Management of Refractory Celiac Disease

Karoly Horvath, MD, PhD, Alessio Fasano, MD, Division of Pediatric Gastroenterology and Nutrition, Department of Pediatrics, University of Maryland School of Medicine, Baltimore, Maryland.

In This Article


The diagnosis of RS can be made only after other gastrointestinal diseases have been ruled out ( Table 2 ). However, the priority is to assure that the patient adheres to a strict gluten-free diet. The normalization of the serology test (antigliadin, antiendomysium, and antitissue transglutaminase antibodies) can be a sign of adherence to the appropriate diet. However, the tests currently available are not sensitive enough to detect small gluten exposure; therefore, a nutritional consultation warrants consideration as the second step in management.

If compliance to diet is adequate, additional laboratory and histologic studies are warranted. After the initial screening, other causes of chronic diarrhea and complications of CD must be considered in the differential diagnosis. The most evident consideration should be whether there is lactose malabsorption. Low or absent lactase activity is a well-known problem in newly diagnosed celiac cases. Patients with long-term CD can have pancreatic insufficiency. Collagenous colitis and lymphocytic colitis can accompany CD and can cause chronic diarrhea that is nonresponsive to a gluten-free diet.

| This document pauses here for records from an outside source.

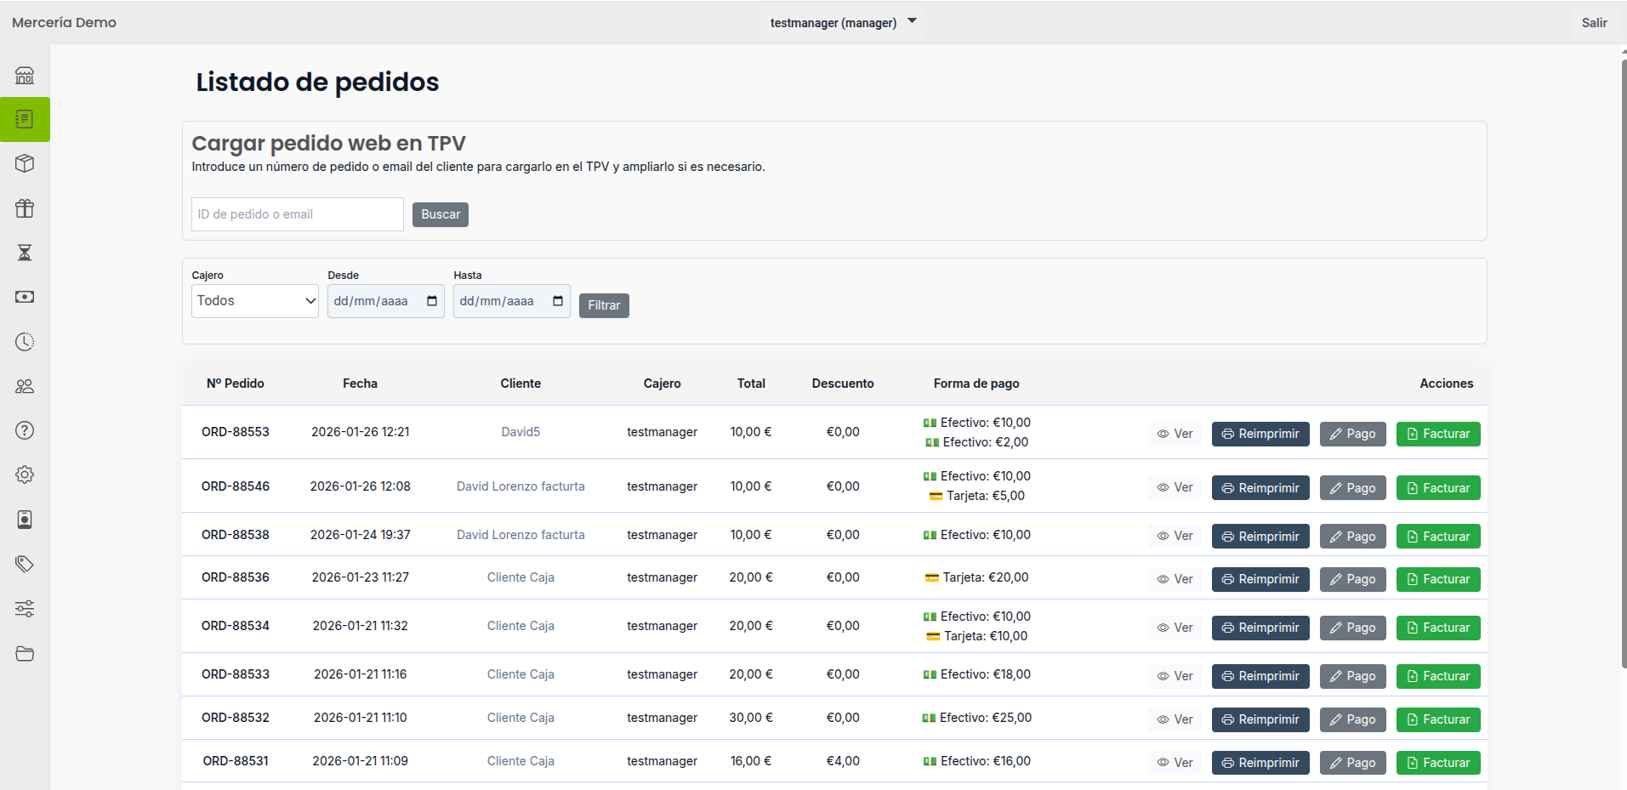Open the David5 customer link
This screenshot has width=1627, height=790.
pyautogui.click(x=520, y=431)
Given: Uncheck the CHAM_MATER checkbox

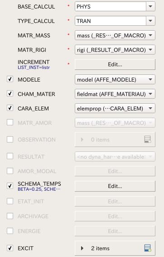Looking at the screenshot, I should click(x=10, y=94).
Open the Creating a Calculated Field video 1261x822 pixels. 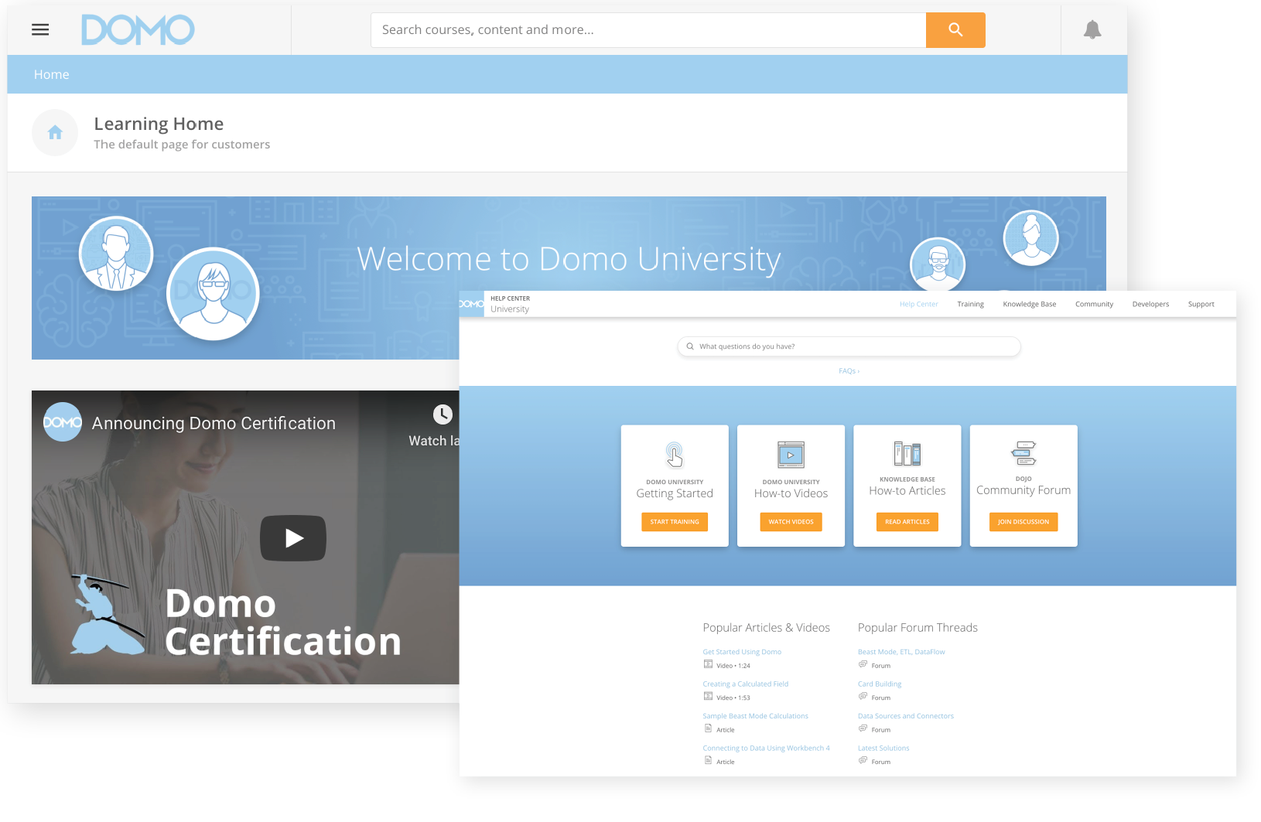click(x=745, y=684)
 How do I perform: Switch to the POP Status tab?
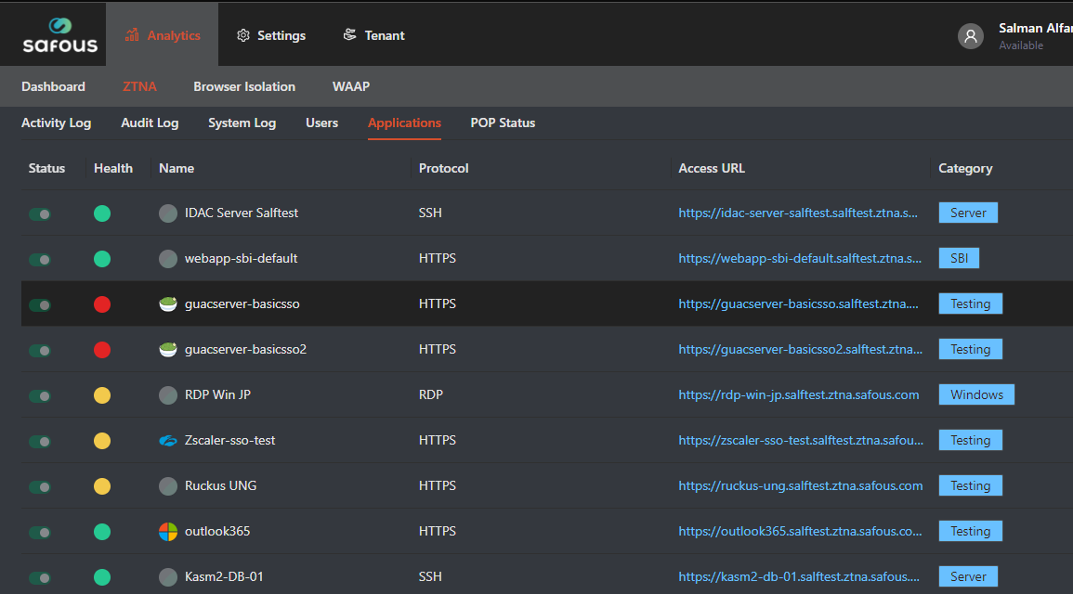pos(503,123)
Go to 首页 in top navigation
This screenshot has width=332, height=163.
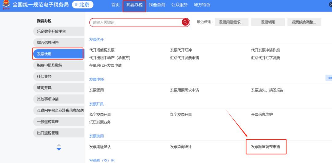(x=115, y=5)
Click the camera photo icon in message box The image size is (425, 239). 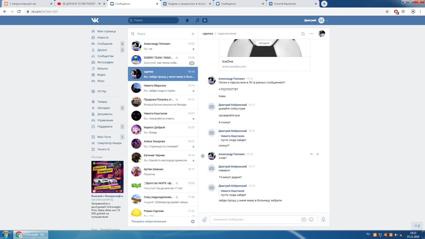[x=303, y=220]
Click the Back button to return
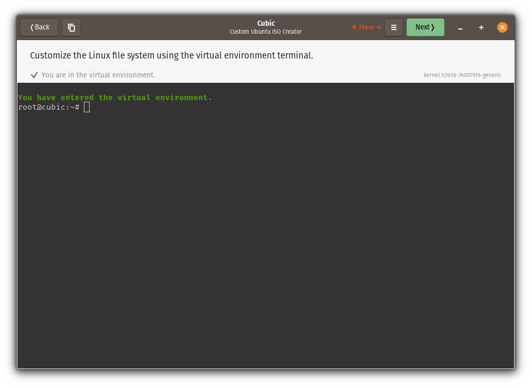The height and width of the screenshot is (388, 532). [x=38, y=27]
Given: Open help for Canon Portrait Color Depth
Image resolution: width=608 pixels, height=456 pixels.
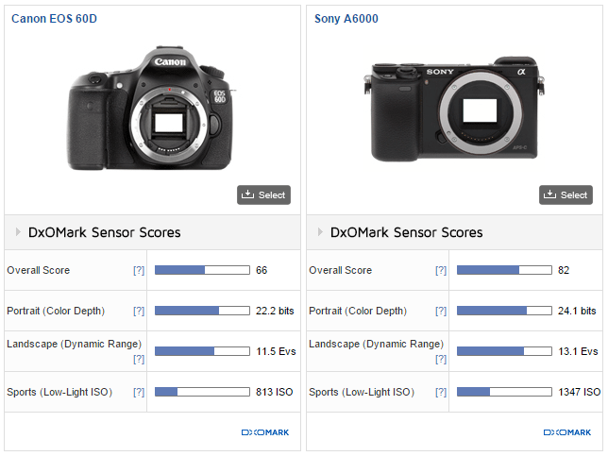Looking at the screenshot, I should 139,311.
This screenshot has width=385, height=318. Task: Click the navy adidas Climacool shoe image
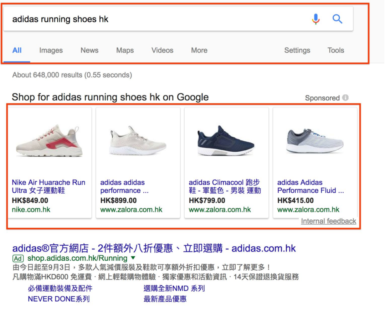(x=226, y=141)
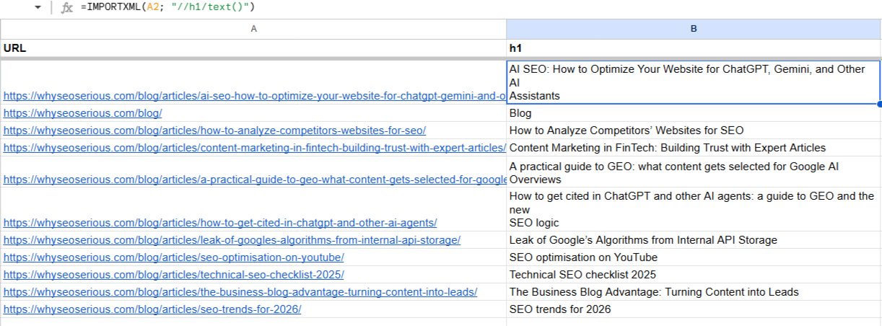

Some patients with RS symptoms may have intolerance to other, nongluten food antigens. One of the RS cases reported on by Robert and colleagues involved beef-protein intolerance that improved on beef-free diet.

Serologic tests are also performed to examine for the presence of antienterocyte antibodies. A small proportion of patients appear to have an adult form of autoimmune enteropathy, characterized by the presence of antienterocyte antibodies. Autoimmune enteropathy is well described in children without CD. Corazza and colleagues reported 2 adult cases; however, neither had serologic evidence of CD. There are no other published studies examining for the presence of antienterocyte antibodies in patients diagnosed with RS.